The term “no-brainer” is defined as something that requires little or no mental effort. While an investment in any asset is very rarely a simple, highly probable win, it’s not the case with an investment in gold in the next few months. In my opinion and in the opinion of many large US investment houses, gold is now the no-brainer investment option. The trigger to the gold’s projected short-term rise in value lies in our government’s options when responding to our crushing unemployment.
The CARES Act—our government’s response to the unemployment
Under the Coronavirus Aid, Relief, and Economic Security Act, or the CARES Act, our unemployed workers receive more in benefits than they would receive had they been working. Among them are 11 million workers who would have received no benefits at all if the CARES Act had not been enacted. However, the increased benefits are set to expire on July 31, and the extended eligibility period for benefits will end December 31.
What will happen when the CARES Act expires?
Are you confident that when the CARES Act expires this year, the economic pain unleashed by the virus will be over? Probably not. Then would you agree that over 40 million recently unemployed Americans will return to work this year?
If you replied with a resounding ”no” to both questions – and if you consider Fed Chair Jerome Powell’s comments last week that our economic recovery will last for more than a year – then you would agree that, at a bare minimum this year, both the economy and unemployed workers will still be in need of significant support. Right?
What will our government do when the CARES Act expires?
During this election year, our government can respond to the expiration of the CARES Act with one of two actions:
A. Sit idle and not extend the CARES Act provisions or add additional stimulus of any kind and let the markets and Americans suffer extraordinary pain—like we experienced during the Great Depression—until the economy corrects itself. While this option is theoretically possible, I am sure you would agree that it seems highly unreasonable considering everything we have seen from our government’s response so far.

### What to do
[1] Answer these questions using the passage on gold and the CARES Act:
(a) On what date are the increased unemployment benefits set to expire?
(b) How many workers would have received no benefits at all without the CARES Act?
(c) Who commented that the economic recovery will last for more than a year?
[2] Copy out the passage on gold and the CARES Act from "Are you confident" to "do when the CARES Act expires?".
The items that follow have no connection to the passage on gold and the CARES Act.

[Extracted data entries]
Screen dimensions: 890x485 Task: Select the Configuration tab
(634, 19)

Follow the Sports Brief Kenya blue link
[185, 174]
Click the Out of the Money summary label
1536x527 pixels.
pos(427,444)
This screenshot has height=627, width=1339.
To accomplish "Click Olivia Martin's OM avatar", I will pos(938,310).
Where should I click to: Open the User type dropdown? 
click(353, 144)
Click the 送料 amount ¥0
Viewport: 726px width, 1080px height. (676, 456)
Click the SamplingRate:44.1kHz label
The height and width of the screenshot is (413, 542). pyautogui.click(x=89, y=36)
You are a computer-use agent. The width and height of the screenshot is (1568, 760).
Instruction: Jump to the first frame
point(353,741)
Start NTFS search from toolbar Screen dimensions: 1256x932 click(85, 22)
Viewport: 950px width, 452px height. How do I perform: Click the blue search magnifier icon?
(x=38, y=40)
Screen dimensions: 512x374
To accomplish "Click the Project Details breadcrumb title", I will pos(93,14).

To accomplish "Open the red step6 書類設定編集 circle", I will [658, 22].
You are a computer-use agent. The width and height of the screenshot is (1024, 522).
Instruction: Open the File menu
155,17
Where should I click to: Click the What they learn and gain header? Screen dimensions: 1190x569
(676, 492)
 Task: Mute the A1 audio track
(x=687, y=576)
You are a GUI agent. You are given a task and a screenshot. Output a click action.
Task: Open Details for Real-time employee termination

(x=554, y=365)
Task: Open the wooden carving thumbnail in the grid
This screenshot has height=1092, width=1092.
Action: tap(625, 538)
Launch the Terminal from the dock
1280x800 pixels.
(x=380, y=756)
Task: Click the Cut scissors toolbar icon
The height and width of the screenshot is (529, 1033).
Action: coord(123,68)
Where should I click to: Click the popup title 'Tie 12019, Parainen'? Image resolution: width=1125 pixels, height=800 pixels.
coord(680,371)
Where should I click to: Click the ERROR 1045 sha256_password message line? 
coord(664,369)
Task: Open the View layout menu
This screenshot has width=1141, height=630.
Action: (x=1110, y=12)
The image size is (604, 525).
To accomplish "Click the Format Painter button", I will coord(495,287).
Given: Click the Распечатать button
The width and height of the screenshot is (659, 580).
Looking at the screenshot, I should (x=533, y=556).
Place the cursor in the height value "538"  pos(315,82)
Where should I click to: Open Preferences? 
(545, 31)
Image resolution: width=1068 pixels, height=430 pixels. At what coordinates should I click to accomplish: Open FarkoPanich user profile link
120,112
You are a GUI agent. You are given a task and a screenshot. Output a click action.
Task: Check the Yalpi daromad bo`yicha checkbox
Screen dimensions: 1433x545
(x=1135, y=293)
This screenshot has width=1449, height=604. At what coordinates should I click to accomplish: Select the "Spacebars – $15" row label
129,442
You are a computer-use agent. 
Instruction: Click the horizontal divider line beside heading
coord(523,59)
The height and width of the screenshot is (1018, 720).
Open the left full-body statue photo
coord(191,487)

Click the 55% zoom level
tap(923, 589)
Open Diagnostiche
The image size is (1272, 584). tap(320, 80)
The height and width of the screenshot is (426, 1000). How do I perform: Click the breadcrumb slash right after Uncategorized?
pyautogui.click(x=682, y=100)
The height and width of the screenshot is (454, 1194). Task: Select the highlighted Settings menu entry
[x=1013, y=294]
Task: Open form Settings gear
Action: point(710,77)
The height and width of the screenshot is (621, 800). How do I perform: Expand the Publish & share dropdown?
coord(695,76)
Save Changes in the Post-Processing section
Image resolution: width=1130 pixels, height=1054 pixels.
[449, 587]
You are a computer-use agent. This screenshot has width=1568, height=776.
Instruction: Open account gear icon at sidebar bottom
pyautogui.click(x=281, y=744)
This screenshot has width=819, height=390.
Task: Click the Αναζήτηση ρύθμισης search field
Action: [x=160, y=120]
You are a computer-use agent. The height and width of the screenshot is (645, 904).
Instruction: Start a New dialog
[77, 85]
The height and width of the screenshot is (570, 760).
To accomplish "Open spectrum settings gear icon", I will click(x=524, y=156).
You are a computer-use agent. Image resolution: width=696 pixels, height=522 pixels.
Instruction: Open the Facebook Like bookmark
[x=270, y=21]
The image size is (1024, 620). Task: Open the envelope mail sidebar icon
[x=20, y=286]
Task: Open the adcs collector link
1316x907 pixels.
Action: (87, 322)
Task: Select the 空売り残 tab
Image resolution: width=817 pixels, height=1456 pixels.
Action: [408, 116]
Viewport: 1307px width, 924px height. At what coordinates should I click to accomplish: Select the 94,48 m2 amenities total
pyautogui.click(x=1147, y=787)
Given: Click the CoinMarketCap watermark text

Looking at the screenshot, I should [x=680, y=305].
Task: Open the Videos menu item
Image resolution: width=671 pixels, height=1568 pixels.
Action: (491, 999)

### Per-task answers
[1]
(a) July 31
(b) 11 million
(c) Fed Chair Jerome Powell

[2]
Are you confident that when the CARES Act expires this year, the economic pain unleashed by the virus will be over? Probably not. Then would you agree that over 40 million recently unemployed Americans will return to work this year?
If you replied with a resounding ”no” to both questions – and if you consider Fed Chair Jerome Powell’s comments last week that our economic recovery will last for more than a year – then you would agree that, at a bare minimum this year, both the economy and unemployed workers will still be in need of significant support. Right?
What will our government do when the CARES Act expires?